## [EXTRACTED INFORMATION]
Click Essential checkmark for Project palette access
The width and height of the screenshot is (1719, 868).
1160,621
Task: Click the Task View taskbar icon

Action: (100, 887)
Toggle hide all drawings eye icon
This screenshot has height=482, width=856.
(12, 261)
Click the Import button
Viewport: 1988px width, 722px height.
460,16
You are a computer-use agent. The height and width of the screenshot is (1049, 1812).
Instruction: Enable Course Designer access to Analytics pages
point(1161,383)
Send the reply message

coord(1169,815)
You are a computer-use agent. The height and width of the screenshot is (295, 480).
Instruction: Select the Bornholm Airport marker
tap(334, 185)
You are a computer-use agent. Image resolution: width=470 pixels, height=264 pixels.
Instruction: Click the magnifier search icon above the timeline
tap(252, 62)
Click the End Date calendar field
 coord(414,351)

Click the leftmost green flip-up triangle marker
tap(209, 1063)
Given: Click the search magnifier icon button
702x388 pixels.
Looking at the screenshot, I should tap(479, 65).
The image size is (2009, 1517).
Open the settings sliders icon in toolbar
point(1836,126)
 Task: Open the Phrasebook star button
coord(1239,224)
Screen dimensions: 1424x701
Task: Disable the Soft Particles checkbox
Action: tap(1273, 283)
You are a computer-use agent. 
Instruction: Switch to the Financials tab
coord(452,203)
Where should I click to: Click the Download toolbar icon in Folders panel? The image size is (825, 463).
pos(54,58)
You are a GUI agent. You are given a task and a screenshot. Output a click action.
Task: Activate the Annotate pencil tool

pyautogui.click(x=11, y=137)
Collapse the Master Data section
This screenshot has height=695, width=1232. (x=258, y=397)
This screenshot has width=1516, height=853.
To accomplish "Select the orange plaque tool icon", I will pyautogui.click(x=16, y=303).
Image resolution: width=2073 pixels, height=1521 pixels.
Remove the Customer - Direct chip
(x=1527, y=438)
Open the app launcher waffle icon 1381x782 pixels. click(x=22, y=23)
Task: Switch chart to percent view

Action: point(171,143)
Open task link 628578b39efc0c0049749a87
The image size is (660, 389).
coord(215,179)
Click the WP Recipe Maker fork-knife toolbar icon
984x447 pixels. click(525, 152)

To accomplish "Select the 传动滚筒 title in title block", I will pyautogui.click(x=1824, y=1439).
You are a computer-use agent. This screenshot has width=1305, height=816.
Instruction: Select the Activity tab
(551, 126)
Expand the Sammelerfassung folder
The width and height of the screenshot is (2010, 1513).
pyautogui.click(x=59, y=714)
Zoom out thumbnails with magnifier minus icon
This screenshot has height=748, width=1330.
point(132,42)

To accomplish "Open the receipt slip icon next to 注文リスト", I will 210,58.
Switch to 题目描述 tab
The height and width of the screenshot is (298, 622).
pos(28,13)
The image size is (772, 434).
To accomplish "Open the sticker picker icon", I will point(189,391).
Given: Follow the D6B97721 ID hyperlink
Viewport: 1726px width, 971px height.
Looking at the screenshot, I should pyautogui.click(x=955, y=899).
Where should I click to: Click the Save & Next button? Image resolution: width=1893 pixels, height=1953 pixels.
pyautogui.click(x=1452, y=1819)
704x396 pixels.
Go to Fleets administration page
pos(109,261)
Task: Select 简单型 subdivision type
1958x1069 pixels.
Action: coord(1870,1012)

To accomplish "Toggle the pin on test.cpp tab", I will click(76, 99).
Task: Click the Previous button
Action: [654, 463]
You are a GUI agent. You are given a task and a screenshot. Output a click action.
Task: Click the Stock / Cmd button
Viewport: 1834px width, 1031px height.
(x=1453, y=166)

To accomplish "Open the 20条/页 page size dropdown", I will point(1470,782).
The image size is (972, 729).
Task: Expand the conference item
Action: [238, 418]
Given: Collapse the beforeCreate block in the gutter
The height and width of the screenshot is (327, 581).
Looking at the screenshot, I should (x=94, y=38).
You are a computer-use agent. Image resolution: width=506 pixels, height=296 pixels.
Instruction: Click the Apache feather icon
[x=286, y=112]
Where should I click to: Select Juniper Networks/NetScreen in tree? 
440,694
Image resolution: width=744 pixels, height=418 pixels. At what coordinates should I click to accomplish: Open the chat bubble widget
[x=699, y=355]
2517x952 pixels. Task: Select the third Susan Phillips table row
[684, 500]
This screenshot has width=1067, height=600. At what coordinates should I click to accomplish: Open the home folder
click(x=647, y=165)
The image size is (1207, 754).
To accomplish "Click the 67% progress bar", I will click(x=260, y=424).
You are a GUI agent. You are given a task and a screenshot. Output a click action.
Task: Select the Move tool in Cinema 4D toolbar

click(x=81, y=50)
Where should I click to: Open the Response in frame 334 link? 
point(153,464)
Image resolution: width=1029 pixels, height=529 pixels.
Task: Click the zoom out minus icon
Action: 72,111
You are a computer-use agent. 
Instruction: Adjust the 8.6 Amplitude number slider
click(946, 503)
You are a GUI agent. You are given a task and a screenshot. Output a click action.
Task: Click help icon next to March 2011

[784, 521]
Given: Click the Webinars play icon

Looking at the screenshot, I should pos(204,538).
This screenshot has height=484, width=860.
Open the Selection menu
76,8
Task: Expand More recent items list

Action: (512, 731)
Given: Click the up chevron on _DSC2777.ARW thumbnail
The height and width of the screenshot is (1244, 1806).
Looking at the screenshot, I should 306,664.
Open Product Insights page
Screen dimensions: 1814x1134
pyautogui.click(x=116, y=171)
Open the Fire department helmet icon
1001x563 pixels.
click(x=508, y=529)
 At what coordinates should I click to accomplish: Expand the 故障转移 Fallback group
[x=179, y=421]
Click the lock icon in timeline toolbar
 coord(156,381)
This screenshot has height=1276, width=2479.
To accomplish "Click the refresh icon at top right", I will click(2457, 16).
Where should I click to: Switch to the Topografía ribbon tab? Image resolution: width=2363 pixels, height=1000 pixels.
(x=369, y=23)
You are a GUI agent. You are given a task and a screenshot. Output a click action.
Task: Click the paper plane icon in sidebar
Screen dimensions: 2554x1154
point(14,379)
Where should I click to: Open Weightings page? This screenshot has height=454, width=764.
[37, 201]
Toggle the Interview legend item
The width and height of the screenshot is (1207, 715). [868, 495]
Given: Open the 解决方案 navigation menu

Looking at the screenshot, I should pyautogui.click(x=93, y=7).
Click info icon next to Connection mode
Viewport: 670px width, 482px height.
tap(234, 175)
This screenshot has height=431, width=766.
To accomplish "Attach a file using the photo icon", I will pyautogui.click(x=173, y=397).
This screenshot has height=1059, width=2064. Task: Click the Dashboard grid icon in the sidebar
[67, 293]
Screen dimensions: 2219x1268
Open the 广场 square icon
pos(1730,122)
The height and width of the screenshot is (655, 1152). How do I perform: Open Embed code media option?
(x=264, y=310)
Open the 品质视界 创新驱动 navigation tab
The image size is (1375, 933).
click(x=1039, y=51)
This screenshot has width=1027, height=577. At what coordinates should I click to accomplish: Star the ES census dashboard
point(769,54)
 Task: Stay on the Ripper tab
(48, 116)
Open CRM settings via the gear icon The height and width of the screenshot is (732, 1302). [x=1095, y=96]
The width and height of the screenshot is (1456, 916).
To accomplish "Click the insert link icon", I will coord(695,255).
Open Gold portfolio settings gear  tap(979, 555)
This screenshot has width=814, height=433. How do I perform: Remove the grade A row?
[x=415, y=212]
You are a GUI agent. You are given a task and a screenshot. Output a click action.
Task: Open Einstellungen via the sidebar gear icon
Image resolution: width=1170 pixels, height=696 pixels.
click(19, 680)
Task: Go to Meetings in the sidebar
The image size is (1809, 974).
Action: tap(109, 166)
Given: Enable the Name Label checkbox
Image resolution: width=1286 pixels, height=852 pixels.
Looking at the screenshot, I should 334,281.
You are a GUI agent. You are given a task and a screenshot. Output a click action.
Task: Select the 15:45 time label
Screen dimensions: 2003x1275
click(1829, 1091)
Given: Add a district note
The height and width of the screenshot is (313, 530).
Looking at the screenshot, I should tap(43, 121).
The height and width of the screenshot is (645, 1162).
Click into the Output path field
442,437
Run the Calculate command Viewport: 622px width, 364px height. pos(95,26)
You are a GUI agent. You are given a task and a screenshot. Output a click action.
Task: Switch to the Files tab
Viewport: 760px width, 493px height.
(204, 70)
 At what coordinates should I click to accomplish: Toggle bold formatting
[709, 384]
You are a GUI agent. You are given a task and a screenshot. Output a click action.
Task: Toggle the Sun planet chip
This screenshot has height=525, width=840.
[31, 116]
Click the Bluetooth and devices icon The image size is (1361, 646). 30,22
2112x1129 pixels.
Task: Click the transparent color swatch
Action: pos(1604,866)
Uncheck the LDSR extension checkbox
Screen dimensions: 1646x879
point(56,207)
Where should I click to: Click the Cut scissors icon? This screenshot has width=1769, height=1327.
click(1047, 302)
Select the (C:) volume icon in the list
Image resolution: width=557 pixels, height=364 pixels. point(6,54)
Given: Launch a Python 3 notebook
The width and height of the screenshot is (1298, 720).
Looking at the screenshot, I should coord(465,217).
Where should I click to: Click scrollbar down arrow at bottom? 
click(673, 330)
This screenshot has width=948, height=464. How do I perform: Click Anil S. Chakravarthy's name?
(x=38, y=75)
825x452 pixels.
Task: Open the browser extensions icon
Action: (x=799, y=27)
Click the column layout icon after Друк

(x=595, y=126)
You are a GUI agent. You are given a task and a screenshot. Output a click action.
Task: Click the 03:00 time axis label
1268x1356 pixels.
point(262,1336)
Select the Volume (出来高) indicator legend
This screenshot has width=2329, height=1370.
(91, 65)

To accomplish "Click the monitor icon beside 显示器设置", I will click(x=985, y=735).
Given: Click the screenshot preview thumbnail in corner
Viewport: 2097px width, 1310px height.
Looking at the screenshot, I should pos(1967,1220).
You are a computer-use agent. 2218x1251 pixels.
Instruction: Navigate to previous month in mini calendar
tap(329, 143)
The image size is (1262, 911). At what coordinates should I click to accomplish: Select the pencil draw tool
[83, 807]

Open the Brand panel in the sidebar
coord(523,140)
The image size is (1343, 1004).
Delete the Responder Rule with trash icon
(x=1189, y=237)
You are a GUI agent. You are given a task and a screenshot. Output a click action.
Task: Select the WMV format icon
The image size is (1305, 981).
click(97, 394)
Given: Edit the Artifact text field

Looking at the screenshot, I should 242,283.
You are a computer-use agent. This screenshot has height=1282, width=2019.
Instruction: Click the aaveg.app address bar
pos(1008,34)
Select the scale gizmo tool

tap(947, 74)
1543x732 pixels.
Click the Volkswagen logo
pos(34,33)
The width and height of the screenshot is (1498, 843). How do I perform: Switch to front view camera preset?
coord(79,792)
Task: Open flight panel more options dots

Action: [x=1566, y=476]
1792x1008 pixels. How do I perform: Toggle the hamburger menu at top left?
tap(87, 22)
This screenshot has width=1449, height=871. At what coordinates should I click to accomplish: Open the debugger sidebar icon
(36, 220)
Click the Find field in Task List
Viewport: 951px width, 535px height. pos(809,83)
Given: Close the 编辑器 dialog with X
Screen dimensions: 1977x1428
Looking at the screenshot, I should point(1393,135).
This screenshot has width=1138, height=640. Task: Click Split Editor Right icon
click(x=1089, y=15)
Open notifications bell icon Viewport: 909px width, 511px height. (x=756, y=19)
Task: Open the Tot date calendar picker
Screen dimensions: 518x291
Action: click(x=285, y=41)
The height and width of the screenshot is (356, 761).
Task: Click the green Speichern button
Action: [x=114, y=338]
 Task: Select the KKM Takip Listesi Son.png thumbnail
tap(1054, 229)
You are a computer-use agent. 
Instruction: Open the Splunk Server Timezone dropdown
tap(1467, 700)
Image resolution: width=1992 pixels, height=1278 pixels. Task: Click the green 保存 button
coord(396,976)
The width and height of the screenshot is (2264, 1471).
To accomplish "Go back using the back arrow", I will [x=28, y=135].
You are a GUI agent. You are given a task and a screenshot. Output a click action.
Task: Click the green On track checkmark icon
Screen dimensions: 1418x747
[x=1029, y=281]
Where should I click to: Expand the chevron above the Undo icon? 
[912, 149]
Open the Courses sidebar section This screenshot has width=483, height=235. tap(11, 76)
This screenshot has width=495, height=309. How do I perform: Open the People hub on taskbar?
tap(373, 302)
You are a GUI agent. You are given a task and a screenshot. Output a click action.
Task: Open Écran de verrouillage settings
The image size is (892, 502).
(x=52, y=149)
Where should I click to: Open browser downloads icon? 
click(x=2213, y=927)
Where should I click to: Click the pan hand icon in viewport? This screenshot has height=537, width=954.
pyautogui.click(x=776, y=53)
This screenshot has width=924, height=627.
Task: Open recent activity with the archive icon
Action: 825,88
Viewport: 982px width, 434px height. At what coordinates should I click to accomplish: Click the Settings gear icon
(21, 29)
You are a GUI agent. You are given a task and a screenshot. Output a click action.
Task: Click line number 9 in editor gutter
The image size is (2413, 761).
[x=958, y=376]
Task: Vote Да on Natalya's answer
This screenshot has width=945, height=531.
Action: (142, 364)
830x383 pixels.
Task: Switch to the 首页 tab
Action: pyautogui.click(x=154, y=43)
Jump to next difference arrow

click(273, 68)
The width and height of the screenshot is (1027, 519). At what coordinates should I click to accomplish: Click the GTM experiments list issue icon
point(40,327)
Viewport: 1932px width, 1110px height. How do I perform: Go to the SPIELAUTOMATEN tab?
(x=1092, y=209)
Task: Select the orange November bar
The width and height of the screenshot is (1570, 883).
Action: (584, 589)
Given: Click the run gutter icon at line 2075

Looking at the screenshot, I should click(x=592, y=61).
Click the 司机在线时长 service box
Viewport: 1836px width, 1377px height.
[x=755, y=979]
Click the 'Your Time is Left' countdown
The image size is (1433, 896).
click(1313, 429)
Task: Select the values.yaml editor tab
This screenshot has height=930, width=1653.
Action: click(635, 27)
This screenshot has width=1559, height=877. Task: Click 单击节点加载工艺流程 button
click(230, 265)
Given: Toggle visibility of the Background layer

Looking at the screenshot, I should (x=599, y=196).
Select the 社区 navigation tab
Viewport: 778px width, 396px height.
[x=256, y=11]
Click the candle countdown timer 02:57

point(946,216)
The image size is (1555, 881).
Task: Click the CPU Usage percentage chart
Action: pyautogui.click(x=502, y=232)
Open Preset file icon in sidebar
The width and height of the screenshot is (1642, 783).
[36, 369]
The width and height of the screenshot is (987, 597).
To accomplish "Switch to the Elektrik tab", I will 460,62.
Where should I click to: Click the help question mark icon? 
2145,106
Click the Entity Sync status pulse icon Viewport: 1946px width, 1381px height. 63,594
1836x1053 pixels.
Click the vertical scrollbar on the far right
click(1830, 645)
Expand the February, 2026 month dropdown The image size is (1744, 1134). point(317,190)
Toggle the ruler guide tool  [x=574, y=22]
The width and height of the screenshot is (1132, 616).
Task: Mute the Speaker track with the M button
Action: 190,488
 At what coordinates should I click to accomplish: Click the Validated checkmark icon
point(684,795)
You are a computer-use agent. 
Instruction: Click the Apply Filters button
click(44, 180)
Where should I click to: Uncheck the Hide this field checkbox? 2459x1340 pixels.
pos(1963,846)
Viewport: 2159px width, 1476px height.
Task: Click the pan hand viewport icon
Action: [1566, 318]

## [PROBLEM DETAILS]
Here the job is to set down exactly the lines of the material above that fall between the one with "The height and width of the screenshot is (645, 1162)." and the one with "Task: Switch to the Files tab", inclusive, and nothing beyond them.

## [SOLUTION TO THIS EXERCISE]
The height and width of the screenshot is (645, 1162).
Click into the Output path field
442,437
Run the Calculate command Viewport: 622px width, 364px height. pos(95,26)
You are a GUI agent. You are given a task and a screenshot. Output a click action.
Task: Switch to the Files tab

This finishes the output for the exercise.